Additionally, the education of dentists must be integrated with and comparable to the education of other physicians for oral health to be understood and appreciated by all physicians. Oral health does not receive the attention it deserves from physicians as they neither understand nor appreciate its significance. This is primarily due to the fact that physicians are not educated and trained in an environment in which oral health/dentistry is a component. Dentistry evolved in the nineteenth century as an autonomous professional educational program, separate from medicine, because of two factors: the overwhelming prevalence and severity of dental disease, which was understood as able to be managed only by mechanical means; and the lack of understanding of these nineteenth-century educators of the integral relationship of the oral cavity and its health to general physical health and systemic disease. Today we have brought the ravages of dental disease under a measure of control, and we have a broad array of interventions to prevent dental disease. Additionally, we have come to understand the integral relationship of oral and systemic disease.7,8 Separation from medicine may have served the public well in the past. It no longer does.
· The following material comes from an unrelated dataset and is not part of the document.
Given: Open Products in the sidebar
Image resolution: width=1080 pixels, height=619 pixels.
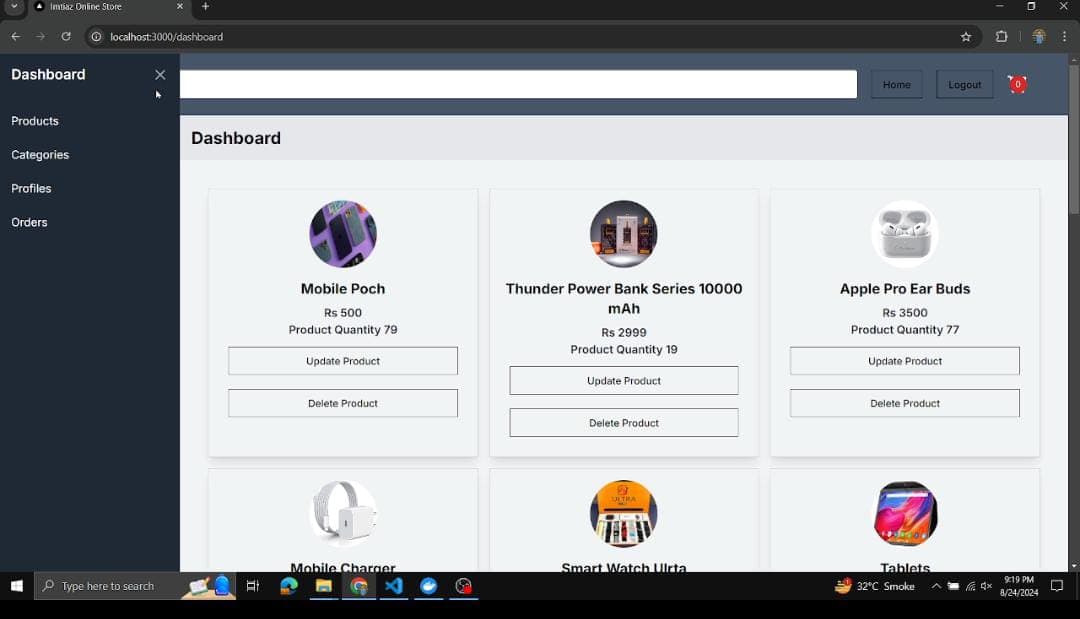Looking at the screenshot, I should (35, 121).
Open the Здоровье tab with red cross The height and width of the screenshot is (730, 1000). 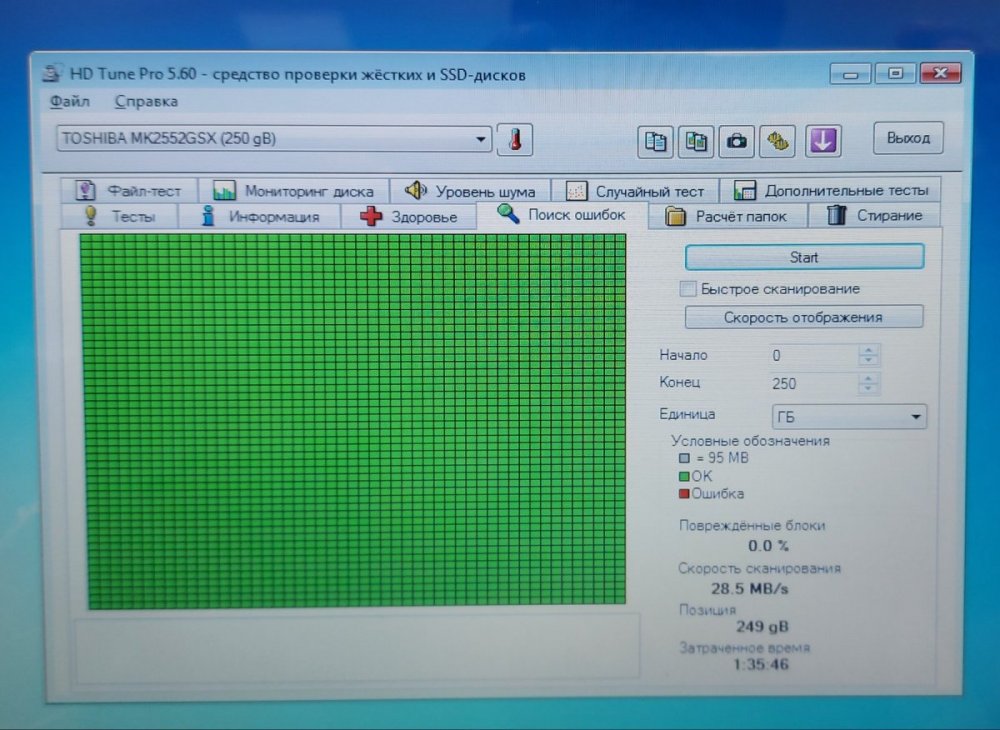pyautogui.click(x=408, y=216)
Simply changing the designation of dentists to oral physicians will not address any of these important issues. Furthermore, changing what we call dentists will not address the major problem in dentistry identified by the Institute of Medicine: the isolation that dentistry experiences from medicine.5 As the report noted, "Dentistry and dental education are made vulnerable by their relative isolation from the broader university, from other health professions, and from the restructuring health care delivery and financing that characterizes most of the health care delivery system." The IOM report went on to call for closer integration: "Dentistry will and should become more closely integrated with medicine and the health care system on all levels: research, education, and patient care."5
Health care policy has evolved in such a manner that oral health is fragmented from general health care policy so as to diminish the importance of oral health vis-à-vis the health of other organ systems. This segregation has created significant disparity problems; only integration of dental education and dentistry with medical education and medicine will resolve them. Dentistry must become fully integrated into the nations health care education and delivery system for oral health to receive its justified and equitable share of concern and financing both from and for the public.9
One may choose to call dentists whatever one will, but the significant and important issue is not what one is called but rather what one is. Dentists must become physicians of the oral cavity. To be such, they must receive the same core education as physicians of any other organ system. Any change in nomenclature short of such a substantive educational change is meaningless.